(REQUIRED ACTION)
Take the listing below and print exactly the lines starting at the line containing "This screenshot has width=922, height=853." and ending at the line containing "Click the XL waist value 97 - 106 cm", both ends included, and no others.

(EXERCISE DATA)
..........

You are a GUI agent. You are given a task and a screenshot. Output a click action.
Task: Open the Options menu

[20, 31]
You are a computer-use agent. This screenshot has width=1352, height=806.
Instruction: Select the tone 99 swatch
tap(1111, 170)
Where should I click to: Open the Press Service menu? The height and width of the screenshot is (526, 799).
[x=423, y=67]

..........

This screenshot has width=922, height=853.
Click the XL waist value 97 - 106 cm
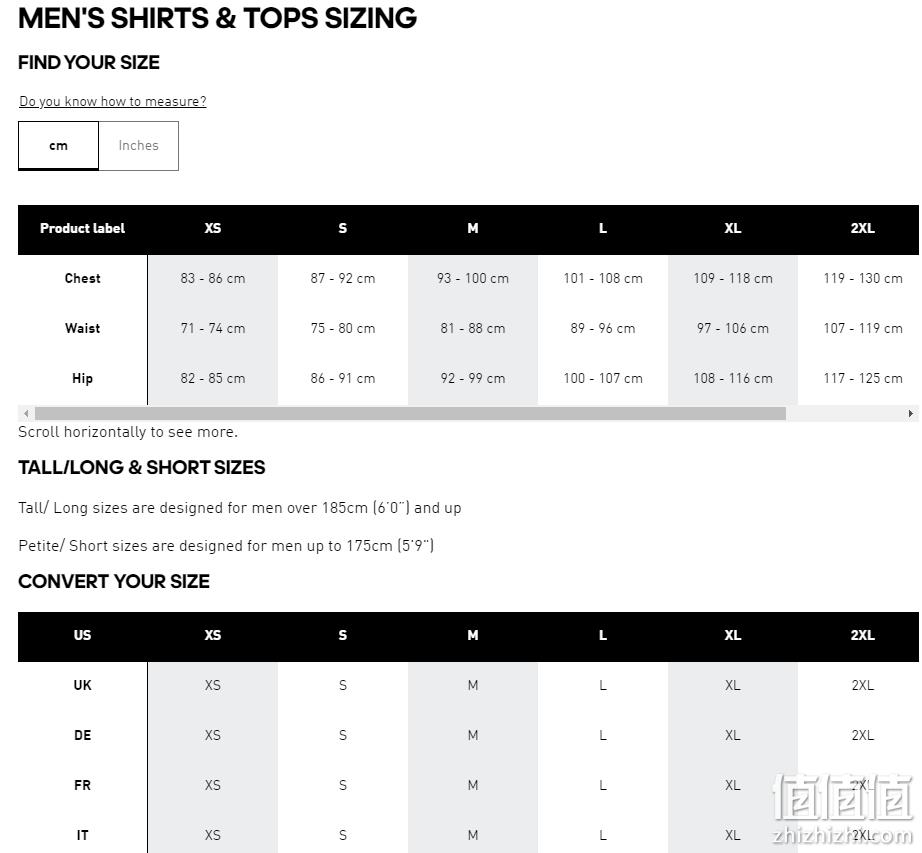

..........

(EXERCISE RESULT)
This screenshot has width=922, height=853.
Click the XL waist value 97 - 106 cm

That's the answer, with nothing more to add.